Extracted information: Begin

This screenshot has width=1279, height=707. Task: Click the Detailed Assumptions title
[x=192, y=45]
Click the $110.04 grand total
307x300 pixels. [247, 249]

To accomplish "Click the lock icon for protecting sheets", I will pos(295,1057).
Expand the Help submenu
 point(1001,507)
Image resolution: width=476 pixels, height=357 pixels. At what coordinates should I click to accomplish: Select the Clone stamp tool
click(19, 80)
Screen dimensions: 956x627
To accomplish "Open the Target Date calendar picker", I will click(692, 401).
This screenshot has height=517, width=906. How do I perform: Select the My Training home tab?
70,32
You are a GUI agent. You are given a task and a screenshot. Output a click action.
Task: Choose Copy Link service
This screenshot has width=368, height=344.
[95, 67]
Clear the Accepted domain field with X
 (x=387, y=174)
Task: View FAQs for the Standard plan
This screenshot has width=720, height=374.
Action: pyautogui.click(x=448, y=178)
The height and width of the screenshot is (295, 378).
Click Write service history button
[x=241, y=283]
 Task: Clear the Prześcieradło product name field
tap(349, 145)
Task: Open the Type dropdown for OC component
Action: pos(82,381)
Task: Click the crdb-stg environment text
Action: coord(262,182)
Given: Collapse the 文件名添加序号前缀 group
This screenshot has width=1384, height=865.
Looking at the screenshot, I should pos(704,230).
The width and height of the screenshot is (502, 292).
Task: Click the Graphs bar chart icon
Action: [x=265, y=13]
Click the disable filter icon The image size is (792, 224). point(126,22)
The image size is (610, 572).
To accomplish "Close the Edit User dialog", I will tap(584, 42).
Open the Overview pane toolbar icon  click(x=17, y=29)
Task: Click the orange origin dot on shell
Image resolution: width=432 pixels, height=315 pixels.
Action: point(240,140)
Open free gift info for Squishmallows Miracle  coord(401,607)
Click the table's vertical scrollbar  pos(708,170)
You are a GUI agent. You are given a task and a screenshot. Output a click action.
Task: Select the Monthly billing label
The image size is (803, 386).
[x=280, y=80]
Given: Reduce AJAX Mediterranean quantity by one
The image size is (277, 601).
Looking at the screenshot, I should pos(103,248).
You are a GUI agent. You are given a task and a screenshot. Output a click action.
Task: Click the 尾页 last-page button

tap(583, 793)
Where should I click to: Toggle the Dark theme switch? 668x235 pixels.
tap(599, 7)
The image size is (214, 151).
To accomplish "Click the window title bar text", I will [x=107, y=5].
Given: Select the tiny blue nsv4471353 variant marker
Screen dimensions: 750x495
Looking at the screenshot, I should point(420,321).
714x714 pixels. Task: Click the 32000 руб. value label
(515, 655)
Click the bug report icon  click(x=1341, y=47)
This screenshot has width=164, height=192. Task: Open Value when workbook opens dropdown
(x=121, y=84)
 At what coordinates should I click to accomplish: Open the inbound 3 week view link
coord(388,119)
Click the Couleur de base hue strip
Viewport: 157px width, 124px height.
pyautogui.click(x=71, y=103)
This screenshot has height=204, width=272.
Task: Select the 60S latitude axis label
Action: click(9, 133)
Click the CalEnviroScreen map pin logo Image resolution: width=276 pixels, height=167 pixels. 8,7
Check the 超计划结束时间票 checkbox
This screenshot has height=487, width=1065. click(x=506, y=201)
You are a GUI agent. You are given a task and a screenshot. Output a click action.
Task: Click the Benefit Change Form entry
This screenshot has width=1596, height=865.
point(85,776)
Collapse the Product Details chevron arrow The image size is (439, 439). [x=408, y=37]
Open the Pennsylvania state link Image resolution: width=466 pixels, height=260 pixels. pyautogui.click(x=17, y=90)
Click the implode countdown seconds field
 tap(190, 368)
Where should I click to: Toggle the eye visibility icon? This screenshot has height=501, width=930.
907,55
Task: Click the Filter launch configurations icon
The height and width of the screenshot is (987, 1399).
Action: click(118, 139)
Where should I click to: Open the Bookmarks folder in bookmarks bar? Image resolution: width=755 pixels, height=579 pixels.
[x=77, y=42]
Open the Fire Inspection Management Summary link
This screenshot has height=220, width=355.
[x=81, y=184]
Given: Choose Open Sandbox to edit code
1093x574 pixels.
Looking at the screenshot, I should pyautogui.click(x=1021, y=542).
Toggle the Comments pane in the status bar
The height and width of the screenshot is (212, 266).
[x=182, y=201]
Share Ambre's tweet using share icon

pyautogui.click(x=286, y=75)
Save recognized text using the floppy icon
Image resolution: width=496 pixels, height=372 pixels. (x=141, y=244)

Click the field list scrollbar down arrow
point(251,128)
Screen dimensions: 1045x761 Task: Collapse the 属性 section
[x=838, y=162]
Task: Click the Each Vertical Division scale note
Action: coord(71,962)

Extracted information: End

The answer must be every line of the records that holds the string "will".

To accomplish "Click the lock icon for protecting sheets", I will pos(295,1057).
To accomplish "Open the Target Date calendar picker", I will click(692, 401).
To accomplish "Close the Edit User dialog", I will tap(584, 42).
To accomplish "Click the window title bar text", I will [x=107, y=5].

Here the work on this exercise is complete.